Friday, January 27, 2012 - 10:59:00

The Delta exhibit: Not so Southern

Taste, by Steven Jones
  • "Taste," by Steven Jones

Some years, the Arkansas Arts Center's Delta exhibit has had a distinctly Southern look about the art. (No surprise there.) But regionalism takes a back seat this year, its 54th: The best work in the show rises above Southern themes and whimsy; the work succeeds without funny words scrawled across the surface or white edges around the picture plane, part of the Southern code.

Robyn Horn's dramatic "Landslide," massive chunks of redwood fitted together, is masterful; the Little Rock woodworker's piece would suit the Museum of Modern Art's garden perfectly. I'm not sure why it wasn't the Grand Award winner, though the sculpture that did take the prize, Ron Moorhead's "9 Zen Nuns," striding female clay figures that recall the terracotta warriors of China, is strong. Niles Wallace's sculpture is the Delta's annual nod to the organic, a huge knot of bundled carpet circles that one can't help but like (and can't help but think a cat would, too).

The photography in the Delta is particularly strong. This year, the public can vote on a People's Choice Award; mine would be Steven Jones' "Taste." The Fort Smith photographer's archival pigmented print has the palette and lighting of a Vermeer, though not the subject matter: The photo is of a chilly naked woman clutching silverware at a table set with a bowl and salt and pepper shakers. The blur of the otherworldly green shakers, the detail of the napkin and the goosebumps on the (headless) figure's arms, the slant of light, the repetition of twos — breasts, fists, shakers — it's captivating.
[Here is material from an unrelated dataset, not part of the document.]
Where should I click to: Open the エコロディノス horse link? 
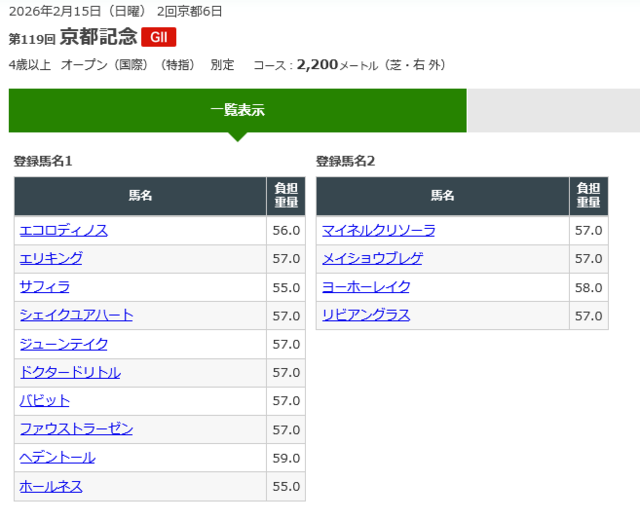[x=64, y=230]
Benjamin Krain's metallic endura print, an aerial view of Joplin after last year's devastating tornado there tornado, is a detailed shot that demands the viewer come close to see the homes turned to sticks or upended; cars overturned, people walking about, in a grid of destruction. Then stand back to see Kat Wilson's 48-by-60 inch "Rye Hill, Fort Smith," a "Where's Waldo" of the art world: The Fayetteville photographer has posed a couple in front of their fireplace with objects that define their lives — guitars, children's books and shoes and alphabet, elephant figurines — carefully arranged about them. Keliy Anderson-Staley of Russellville has made gorgeous wet-plate collodian portraits ("Kevin" and "Helen") that shimmer in places, much like the Chuck Close prints shone last year at the Arts Center. "Helen" is a Delta Award winner.

The strength of David Bailin's Delta Award-winning "Cars" is its near monochromatic field — coffee and charcoal and water are his media — interrupted by a clearly-drawn hand covering a central figure's face.

I'm not sure why Eszter Sziksz didn't win some kind of recognition for her mesmerizing 9-minute video of screen-printed ice — that's right, ice discs with images on them — melting and, in reverse, refreezing to their original state.

Besides the winner, other strong ceramics included Aaron Calvert's "Drift," of a leaf-tattoed man and a mummy in canoe. It's quasi-mesoamerican in style; the frog the man is offering on a leaf is wonderful. Great work.

The exhibition runs through March 28 in the Townsend Wolfe Gallery. You'll pass through "Masters of American Watercolor," works from the Arts Center's collection, to get there. Review on that excellent show in future. There's a slideshow of more work from the Delta here.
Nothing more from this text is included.